Grown on 10 million Ha, barley is Russia’s second major grain crop; however, average production of around 16 million tonnes was substantially reduced last year due to drought.
Almost all Russian barley — 95% of area and 90% of production — is spring barley produced for animal feed and around half of the 1.2 million tons Russian brewers demand per year.
Corn takes up around 4 million Ha each year, but less than 20% — between 0.6 million and 0.8 million Ha — goes for grain; the rest is chopped for silage.

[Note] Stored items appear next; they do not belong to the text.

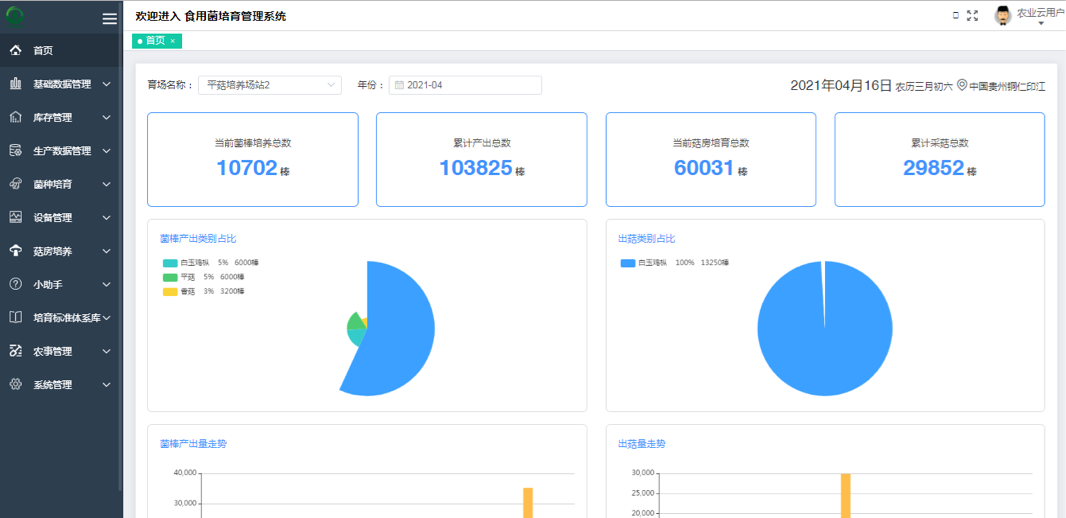This screenshot has height=518, width=1066.
Task: Toggle the 香菇 legend series
Action: click(x=170, y=292)
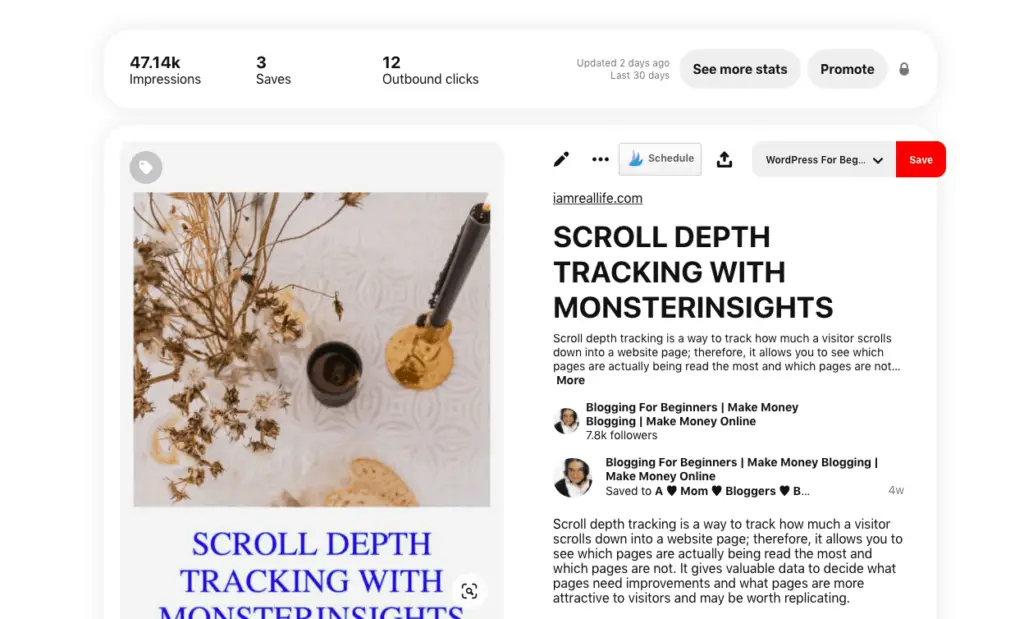Click the lock icon beside Promote
This screenshot has width=1024, height=619.
point(904,69)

Russia is also one of the world’s top producers of sunflower seeds, one of country’s most consistently profitable crops. Minor crops are rye, oats, buckwheat, millet, and soybeans, the latter of which has an annual output of only 0.4 million tonnes.
Fighting For Authenticity
DuPont fungicides Curzate and Tanos, along with herbicides Granstar, Basis, Caribou, and Titus, are widely distributed in Russia. Bayer CropScience and Syngenta also have a significant market presence. However, counterfeit and illegal crop protection products are a problem. A 2006 conservative estimate from the Russian government placed counterfeit ag chemicals at 10% of the market. The problem has continued to grow, said Sergey Shurygin of the Russian Federal Customs Service, which several years ago “tracked down 154 cases of counterfeit product being brought into the country,” he said. “In 2005, the same figure grew to 390 cases, and in 2006 to 1,628 cases.” The problem is widespread, says Vladimir Popovitch, a deputy director from Rosselkhoznadzor — the Federal Agency for Veterinary and Phytosanitary Supervision: “There is not a region where counterfeit products have not been found.”
Last May, the Russian government, together with leading pesticide manufacturers BASF, Bayer CropScience, Dow AgroSciences, DuPont, and Syngenta, announced a campaign to counter counterfeit and illegal pesticides and fight the growing problem through improved legislation and prevention of illegal imports, increasing growers’ awareness, improving production control, bolstering cooperation with the distribution chain, and supporting development and use of new technologies to fight counterfeiting.
Popovitch says: “One of the main methods of this fight is the increase of the awareness and consciousness by the professionals responsible for purchasing crop protection products.”